Conversion and the New Man
23. Amendment of Life: The Soul Must Turn Concretely
A gate in the exiled city.
"Bring forth therefore fruit worthy of penance." - Matthew 3:8
Real conversion does not end in sorrow or even in Confession. It must pass into amendment of life. The soul must actually turn. Habits, places, friendships, speech, schedules, entertainments, reactions, and patterns of compromise must be brought under new rule. Otherwise repentance remains thin.
This is one of the great tests of sincerity. Many souls are sorry. Fewer are willing to change.
Amendment begins when the soul stops speaking of conversion in general and asks what specifically must be altered. What occasions of sin remain? What pattern keeps repeating? What indulgence is being protected? What ordinary habit keeps feeding the old man?
Until these things are named, conversion remains more admired than enacted.

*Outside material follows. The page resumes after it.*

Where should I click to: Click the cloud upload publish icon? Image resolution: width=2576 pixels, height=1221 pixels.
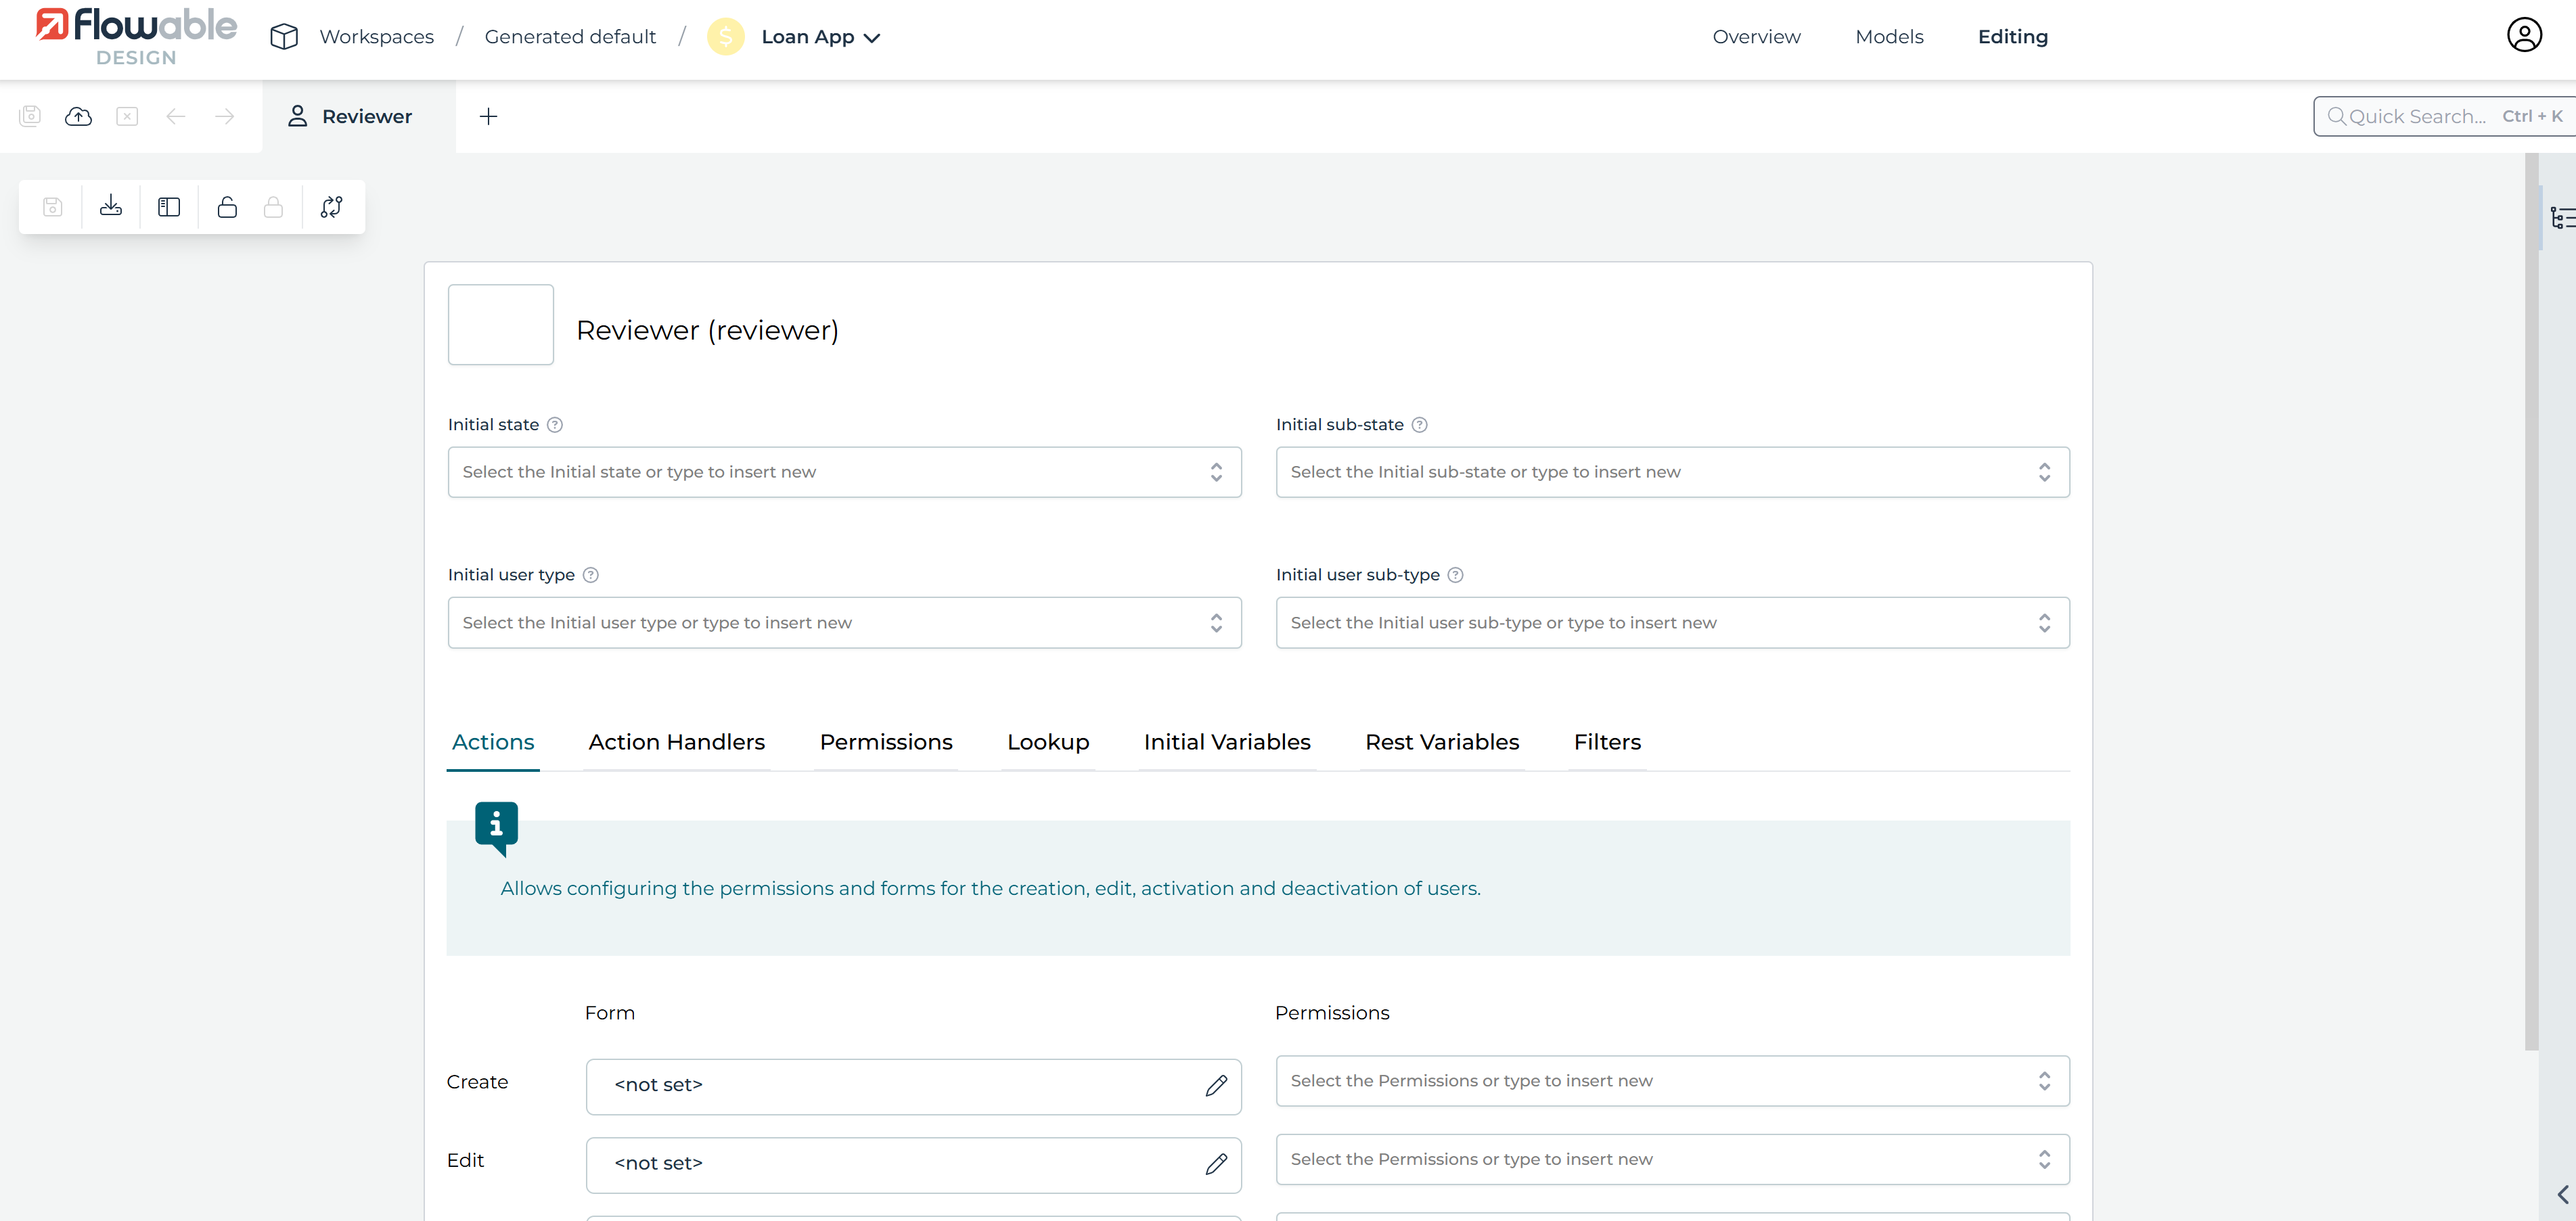[78, 116]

The old man is helped by indefinite resolutions. He accepts broad desires to be better because they cost little. He resists particular amendments because they touch actual life. This is why some confessions repeat endlessly with little progress. The sorrow is real, but the structure feeding the sin remains untouched.
Amendment therefore requires courage. The soul must alter what has become comfortable.
Modern people are especially weak here because they are trained to think in feelings rather than forms. They want sincerity without rule, desire without discipline, and aspiration without renunciation. But the new man is not produced by sentiment. He is produced by grace received through actual obedience.
The convert must therefore learn to love concreteness: changed speech, changed company, changed media, changed routines, changed use of time.
Amendment of life proves whether conversion is becoming real. The soul that truly turns does not only feel differently. It lives differently. It alters what feeds sin and strengthens what serves grace.
That is why penance must become concrete. Without that turn, the old man remains well housed. With it, the new man begins to stand on firmer ground.
Footnotes
- Matthew 3:8.
- Council of Trent, Session XIV, chs. 4 and 8.
- Thomas a Kempis, The Imitation of Christ, Book I, chs. 13 and 25.